Input data:
##########
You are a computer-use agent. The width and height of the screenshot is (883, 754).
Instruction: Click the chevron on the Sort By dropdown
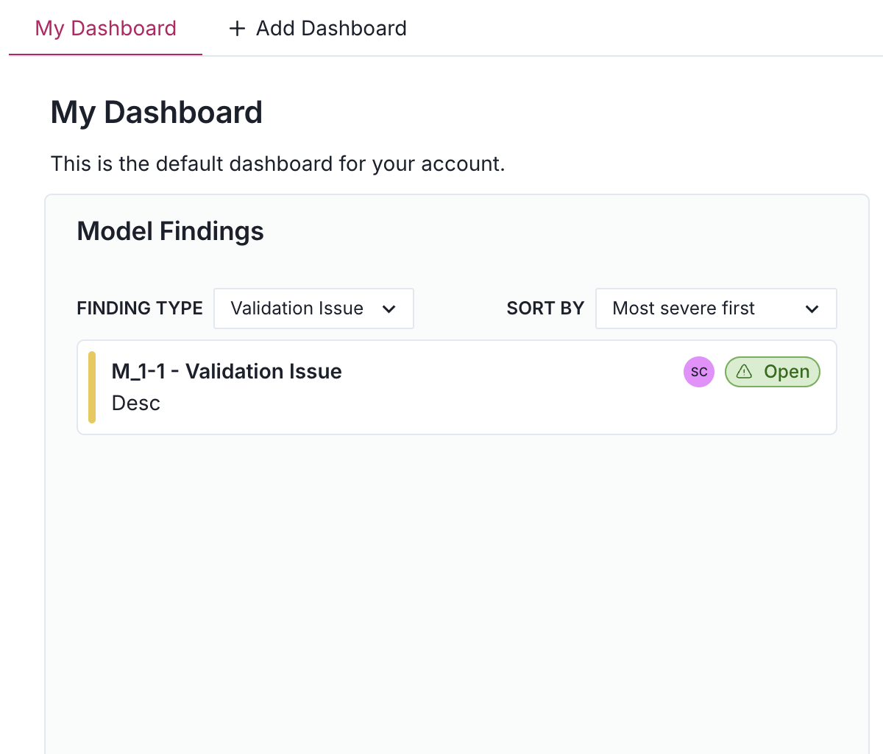[812, 309]
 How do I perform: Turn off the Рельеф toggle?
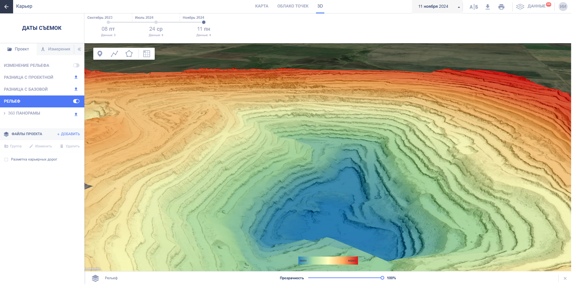(76, 101)
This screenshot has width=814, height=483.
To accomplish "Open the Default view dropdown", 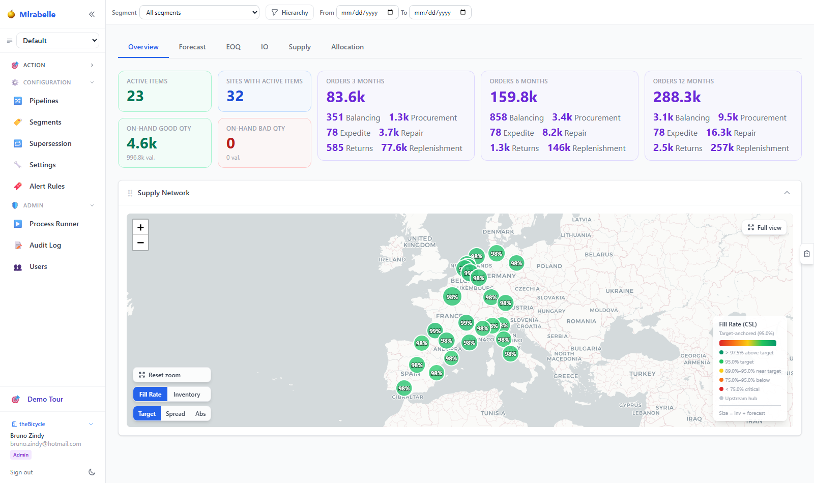I will [x=58, y=41].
##########
Your task:
Extract every line of the records above that contains the word "height".

Result of this task:
You are a computer-use agent. The width and height of the screenshot is (883, 754).
This screenshot has width=814, height=483.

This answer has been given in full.